- _DATA FOR ANALYSIS_:
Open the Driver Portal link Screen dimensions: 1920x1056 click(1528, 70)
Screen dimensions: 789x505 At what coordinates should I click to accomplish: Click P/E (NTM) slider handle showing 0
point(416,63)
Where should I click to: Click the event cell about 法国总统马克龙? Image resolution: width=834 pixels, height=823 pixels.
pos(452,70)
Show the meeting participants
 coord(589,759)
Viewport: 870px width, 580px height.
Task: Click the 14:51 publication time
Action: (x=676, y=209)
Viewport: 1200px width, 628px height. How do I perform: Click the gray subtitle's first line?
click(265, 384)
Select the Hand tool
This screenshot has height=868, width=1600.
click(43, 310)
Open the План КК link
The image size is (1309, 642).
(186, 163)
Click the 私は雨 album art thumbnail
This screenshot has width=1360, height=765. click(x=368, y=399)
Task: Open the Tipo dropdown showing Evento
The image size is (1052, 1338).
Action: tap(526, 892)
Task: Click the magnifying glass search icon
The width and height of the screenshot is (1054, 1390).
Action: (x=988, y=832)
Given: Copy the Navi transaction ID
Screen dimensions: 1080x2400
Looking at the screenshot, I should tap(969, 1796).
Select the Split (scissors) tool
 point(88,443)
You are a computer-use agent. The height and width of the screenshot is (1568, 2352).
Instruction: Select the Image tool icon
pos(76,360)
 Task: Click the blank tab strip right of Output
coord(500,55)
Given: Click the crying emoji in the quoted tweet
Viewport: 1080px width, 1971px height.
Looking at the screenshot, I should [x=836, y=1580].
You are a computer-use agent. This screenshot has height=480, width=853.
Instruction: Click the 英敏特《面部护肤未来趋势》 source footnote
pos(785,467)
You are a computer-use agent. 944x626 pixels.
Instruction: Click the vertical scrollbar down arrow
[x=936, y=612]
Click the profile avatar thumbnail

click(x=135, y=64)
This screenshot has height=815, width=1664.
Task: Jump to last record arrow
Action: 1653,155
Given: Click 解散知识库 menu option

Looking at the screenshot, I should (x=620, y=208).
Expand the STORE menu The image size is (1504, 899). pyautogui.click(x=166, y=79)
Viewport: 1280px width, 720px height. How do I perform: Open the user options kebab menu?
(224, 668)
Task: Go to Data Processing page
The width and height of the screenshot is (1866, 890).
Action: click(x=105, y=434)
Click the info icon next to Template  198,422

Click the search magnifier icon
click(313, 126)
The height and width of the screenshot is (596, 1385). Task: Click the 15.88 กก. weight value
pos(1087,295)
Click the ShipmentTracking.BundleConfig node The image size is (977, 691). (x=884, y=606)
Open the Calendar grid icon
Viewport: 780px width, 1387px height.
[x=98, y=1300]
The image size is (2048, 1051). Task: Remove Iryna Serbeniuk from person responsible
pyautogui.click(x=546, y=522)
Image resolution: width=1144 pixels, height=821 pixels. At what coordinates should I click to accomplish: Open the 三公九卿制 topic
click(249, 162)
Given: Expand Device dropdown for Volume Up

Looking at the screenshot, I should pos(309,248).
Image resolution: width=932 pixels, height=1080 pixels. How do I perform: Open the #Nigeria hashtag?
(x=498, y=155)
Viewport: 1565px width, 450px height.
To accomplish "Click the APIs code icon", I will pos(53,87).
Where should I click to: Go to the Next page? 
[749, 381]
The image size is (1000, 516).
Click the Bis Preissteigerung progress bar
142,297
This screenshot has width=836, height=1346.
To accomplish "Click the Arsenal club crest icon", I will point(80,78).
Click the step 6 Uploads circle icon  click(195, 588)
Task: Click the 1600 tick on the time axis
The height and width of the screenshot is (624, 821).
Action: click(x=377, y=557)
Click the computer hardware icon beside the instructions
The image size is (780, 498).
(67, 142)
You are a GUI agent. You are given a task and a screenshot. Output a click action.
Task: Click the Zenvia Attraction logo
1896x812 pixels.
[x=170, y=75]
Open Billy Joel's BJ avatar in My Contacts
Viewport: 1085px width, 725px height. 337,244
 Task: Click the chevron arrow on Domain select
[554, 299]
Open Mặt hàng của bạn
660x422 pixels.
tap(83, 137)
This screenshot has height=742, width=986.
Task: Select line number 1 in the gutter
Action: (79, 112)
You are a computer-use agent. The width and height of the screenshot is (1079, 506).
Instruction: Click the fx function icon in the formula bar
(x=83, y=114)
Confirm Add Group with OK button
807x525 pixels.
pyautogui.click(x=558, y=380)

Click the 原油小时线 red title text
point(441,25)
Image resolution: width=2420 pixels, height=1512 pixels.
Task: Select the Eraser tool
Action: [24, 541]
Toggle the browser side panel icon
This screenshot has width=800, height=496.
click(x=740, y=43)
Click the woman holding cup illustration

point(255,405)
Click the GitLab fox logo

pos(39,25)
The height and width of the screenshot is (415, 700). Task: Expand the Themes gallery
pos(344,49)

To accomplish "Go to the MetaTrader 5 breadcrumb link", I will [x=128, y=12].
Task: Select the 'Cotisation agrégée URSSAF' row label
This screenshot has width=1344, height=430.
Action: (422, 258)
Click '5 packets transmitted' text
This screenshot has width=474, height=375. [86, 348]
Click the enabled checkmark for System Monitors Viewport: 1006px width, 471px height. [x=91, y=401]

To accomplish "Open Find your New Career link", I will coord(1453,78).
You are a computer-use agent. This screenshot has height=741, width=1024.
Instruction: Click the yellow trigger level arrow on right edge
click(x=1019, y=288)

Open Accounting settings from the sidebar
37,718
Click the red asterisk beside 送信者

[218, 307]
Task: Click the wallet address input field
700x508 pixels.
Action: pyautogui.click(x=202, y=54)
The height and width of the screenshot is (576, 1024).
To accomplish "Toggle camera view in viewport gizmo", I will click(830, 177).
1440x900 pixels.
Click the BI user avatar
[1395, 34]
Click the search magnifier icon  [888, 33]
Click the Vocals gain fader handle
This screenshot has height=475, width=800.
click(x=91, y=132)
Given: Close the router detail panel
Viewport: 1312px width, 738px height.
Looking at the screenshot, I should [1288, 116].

- _WORK REQUIRED_:
The reply should hold only the lines of the listing above starting at the line containing "Image resolution: width=932" and ending at the line containing "Toggle the browser side panel icon", exactly as written.

- _EXPECTED ANSWER_:
Image resolution: width=932 pixels, height=1080 pixels. How do I perform: Open the #Nigeria hashtag?
(x=498, y=155)
Viewport: 1565px width, 450px height.
To accomplish "Click the APIs code icon", I will pos(53,87).
Where should I click to: Go to the Next page? 
[749, 381]
The image size is (1000, 516).
Click the Bis Preissteigerung progress bar
142,297
This screenshot has width=836, height=1346.
To accomplish "Click the Arsenal club crest icon", I will point(80,78).
Click the step 6 Uploads circle icon  click(195, 588)
Task: Click the 1600 tick on the time axis
The height and width of the screenshot is (624, 821).
Action: click(x=377, y=557)
Click the computer hardware icon beside the instructions
The image size is (780, 498).
(67, 142)
You are a GUI agent. You are given a task and a screenshot. Output a click action.
Task: Click the Zenvia Attraction logo
1896x812 pixels.
[x=170, y=75]
Open Billy Joel's BJ avatar in My Contacts
Viewport: 1085px width, 725px height. 337,244
 Task: Click the chevron arrow on Domain select
[554, 299]
Open Mặt hàng của bạn
660x422 pixels.
tap(83, 137)
This screenshot has height=742, width=986.
Task: Select line number 1 in the gutter
Action: (79, 112)
You are a computer-use agent. The width and height of the screenshot is (1079, 506).
Instruction: Click the fx function icon in the formula bar
(x=83, y=114)
Confirm Add Group with OK button
807x525 pixels.
pyautogui.click(x=558, y=380)

Click the 原油小时线 red title text
point(441,25)
Image resolution: width=2420 pixels, height=1512 pixels.
Task: Select the Eraser tool
Action: [24, 541]
Toggle the browser side panel icon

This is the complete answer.